Closed AinaIanemahy closed 7 months ago
Also see previous issue #36
Could we run the integration tests with different batch sizes to see whether it has an impact on the performance?
@Garrafao Is running such integration test is enough for testwug dataset, or we should run on all?
Mhhh… If we want a realistic test, I would say on one of the larger data sets too, maybe DWUG DE?
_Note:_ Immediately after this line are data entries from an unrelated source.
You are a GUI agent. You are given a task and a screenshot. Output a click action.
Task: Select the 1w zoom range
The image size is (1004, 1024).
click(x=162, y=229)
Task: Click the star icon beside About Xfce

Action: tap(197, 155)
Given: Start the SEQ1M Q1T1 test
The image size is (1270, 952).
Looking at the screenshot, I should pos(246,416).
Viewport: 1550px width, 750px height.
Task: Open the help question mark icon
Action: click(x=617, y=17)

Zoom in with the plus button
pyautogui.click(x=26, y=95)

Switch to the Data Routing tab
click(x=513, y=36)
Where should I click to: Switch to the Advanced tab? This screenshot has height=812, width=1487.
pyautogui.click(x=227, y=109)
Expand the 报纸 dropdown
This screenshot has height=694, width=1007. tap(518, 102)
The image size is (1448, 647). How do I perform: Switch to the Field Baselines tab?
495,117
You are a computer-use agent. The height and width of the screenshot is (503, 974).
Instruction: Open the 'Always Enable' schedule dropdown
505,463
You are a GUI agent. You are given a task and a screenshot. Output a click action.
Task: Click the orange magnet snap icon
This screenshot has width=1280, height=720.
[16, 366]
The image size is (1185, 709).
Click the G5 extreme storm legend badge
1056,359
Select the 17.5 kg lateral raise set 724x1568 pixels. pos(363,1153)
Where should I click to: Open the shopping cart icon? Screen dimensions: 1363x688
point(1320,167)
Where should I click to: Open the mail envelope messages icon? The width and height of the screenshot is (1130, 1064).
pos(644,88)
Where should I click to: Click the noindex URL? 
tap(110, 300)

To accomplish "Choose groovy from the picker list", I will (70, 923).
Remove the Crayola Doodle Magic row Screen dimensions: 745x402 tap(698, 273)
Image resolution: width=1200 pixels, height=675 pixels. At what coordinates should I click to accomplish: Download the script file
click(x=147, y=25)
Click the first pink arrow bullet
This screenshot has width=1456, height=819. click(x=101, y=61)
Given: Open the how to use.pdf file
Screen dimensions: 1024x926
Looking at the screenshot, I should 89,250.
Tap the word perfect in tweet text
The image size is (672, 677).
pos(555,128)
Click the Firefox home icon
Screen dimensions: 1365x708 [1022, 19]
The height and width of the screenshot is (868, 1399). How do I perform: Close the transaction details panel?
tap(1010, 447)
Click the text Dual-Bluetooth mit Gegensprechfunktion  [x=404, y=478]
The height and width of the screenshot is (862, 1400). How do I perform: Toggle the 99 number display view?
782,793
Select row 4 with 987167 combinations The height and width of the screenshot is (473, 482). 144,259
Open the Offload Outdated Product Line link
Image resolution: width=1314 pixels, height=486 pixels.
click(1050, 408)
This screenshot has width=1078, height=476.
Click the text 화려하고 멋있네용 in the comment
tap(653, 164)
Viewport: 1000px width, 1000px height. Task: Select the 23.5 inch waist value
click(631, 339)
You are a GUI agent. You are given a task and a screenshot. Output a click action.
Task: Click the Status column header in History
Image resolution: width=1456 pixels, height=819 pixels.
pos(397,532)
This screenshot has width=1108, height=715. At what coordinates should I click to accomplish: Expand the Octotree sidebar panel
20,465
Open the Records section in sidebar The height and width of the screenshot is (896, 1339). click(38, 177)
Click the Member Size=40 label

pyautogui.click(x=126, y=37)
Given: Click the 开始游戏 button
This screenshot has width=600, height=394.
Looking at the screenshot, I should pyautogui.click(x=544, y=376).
Here are results with various batch-sizes:
Annotator Data accuracy correlation p-value batch_size XL-Lexeme-Binary dwug_de 0.778 0.516 0.0 8
Annotator Data accuracy correlation p-value batch_size XL-Lexeme-Binary dwug_de 0.778 0.516 0.0 16
Annotator Data accuracy correlation p-value batch_size XL-Lexeme-Binary dwug_de 0.778 0.516 0.0 32
Annotator Data accuracy correlation p-value batch_size XL-Lexeme-Binary dwug_de 0.778 0.516 0.0 64
Annotator Data accuracy correlation p-value batch_size XL-Lexeme-Binary dwug_de 0.778 0.516 0.0 128
Annotator Data accuracy correlation p-value batch_size XL-Lexeme-Binary dwug_de 0.778 0.516 0.0 256
Annotator Data accuracy correlation p-value batch_size XL-Lexeme-Binary dwug_de 0.778 0.516 0.0 512
No variance in performance. Hence this issue is being closed.
We should decide whether we want to optimize the batch size parameter. The default value given by pierluigi is 32.